(Source records)
• • • • • • •

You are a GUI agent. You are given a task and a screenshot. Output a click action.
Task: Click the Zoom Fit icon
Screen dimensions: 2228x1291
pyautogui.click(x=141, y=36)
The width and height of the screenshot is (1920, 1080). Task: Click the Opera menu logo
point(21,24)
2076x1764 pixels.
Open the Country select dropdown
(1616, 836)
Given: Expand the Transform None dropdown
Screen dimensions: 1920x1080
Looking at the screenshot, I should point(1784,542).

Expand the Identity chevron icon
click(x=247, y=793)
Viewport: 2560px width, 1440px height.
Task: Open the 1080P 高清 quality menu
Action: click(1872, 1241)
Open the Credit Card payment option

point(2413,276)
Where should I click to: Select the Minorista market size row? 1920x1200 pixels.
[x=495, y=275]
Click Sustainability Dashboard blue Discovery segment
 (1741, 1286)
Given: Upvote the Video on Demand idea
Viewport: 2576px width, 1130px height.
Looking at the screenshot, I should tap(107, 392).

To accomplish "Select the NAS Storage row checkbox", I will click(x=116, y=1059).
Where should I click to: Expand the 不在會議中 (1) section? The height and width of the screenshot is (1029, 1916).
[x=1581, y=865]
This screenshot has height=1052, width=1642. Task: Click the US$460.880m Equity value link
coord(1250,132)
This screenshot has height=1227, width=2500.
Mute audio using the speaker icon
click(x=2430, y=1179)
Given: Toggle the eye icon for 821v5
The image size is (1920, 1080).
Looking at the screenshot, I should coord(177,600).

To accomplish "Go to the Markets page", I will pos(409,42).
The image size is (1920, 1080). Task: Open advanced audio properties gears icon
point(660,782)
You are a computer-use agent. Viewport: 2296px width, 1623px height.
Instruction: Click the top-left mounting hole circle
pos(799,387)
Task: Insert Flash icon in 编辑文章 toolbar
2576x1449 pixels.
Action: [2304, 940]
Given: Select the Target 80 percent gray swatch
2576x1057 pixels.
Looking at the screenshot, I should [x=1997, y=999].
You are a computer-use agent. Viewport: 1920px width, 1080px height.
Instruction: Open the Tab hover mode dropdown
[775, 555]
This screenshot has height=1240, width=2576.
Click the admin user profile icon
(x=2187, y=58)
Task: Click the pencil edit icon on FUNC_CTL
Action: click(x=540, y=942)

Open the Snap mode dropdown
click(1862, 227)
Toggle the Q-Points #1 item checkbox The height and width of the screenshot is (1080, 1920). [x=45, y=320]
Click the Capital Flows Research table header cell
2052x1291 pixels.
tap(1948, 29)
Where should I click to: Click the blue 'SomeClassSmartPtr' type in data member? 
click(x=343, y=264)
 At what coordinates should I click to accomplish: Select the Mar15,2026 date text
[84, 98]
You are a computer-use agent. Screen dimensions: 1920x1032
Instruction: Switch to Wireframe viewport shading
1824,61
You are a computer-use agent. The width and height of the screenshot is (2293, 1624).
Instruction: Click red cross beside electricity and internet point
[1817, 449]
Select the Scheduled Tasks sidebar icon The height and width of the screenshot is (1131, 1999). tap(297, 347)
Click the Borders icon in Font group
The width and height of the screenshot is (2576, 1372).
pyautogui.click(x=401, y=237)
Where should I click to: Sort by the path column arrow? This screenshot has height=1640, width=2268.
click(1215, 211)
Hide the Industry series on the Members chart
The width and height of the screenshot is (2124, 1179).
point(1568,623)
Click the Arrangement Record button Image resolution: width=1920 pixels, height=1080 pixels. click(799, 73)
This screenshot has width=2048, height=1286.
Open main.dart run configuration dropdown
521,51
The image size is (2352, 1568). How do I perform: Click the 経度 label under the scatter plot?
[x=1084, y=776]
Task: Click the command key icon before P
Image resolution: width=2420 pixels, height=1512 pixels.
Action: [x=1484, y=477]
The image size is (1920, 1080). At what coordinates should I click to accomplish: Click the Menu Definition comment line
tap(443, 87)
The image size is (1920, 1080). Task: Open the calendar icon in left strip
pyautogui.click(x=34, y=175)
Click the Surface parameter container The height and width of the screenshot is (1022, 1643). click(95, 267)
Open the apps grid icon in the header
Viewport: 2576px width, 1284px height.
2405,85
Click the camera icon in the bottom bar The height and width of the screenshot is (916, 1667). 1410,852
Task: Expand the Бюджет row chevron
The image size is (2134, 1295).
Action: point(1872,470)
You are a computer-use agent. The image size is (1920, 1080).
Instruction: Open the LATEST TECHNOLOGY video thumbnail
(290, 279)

• • • • • • •

[Instructions for the task] Check every line of the entries above, and copy those that carry the string "will".

[Exercise result]
To accomplish "Select the NAS Storage row checkbox", I will click(x=116, y=1059).
To accomplish "Go to the Markets page", I will pos(409,42).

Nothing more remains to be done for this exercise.